BThe man rolled over in bed and opened his eyes. He looked around the room, 'hmmm, a tent. I live in a tent do I?' He swung his legs to the ground, a blue and white uniform was neatly laid out on a nearby camp stool. 'Ah, I'm a soldier am I? In whose army? Oh well, no doubt it'll come to me.' He looked at the label inside the collar of the shirt. 'S. Vimes. Yep, that's me all right.' But the shoulder boards on the coat stopped him cold. 'Colonel! I'm a colonel? But I don't like officers!' Somehow he was quite sure of that, however Lancre-cheesed his memory.

He buckled the sword belt round his waist and strode outside. Rows of neat white tents stretched away in straight rows centered on a flagpole. The flag flapping overhead was blue with a big white question mark between a one and a three. He glanced at the flash on his sleeve. Yep, they matched. He was in the right place, wherever this was. Not his usual place though. He vaguely remembered a lot of sand and a mudbrick fort. While there was plenty of sand here too it was the wrong color and consistency and there were a whole lot more people. Hundreds - maybe thousands - of tents were laid out in neat squares beyond the bounds of his own camp with dozens of flags flying over them. They seemed to be part of an army - and that wasn't usual.

A small, balding man of indeterminate age sat at a table under the flag, his permanently worried baby face frowning at the sheaf of papers in his hand. S. Vimes walked over to him.

He looked up. "Good morning, Colonel Vimes."

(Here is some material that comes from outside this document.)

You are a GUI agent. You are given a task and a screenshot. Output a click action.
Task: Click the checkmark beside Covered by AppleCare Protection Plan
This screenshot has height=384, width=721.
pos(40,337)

"Good morning," he said. Read the sign on the desk. "Adjutant, the day I make general I want you to shoot me and put me out of my misery.

"Yes sir," the man answered. "I've made a note of that."

"Good. Now, where in the hells are we and who are all these people?"

"We're at Gebra, sir. That's Mount Gebra there, those walls are the city and the sea is that way. We are part of the army of Klatch, sir, assembled to repel the invader."

Vimes lit an evil smelling D'reg cigar. "And who would that be?"

"Ankh-Morpork, sir."

"Ah. In desperate need of sand are they?"

The Adjutant checked his copious notes. "Something to do with an island, sir. Place called Leshp."

Vimes shrugged. "Ours is not to reason why. I suppose we've got orders?"

"Yessir, here they are, sir." The Adjutant shuffled paper and handed over a clutch of pages.

Vimes gave them a quick scan. "I see we've drawn scout duty, big surprise. Map? Oh, here it is. Hmmm....." He sank into a brief brown study. "Right. Officer's call in five, Adjutant, we've got work to do."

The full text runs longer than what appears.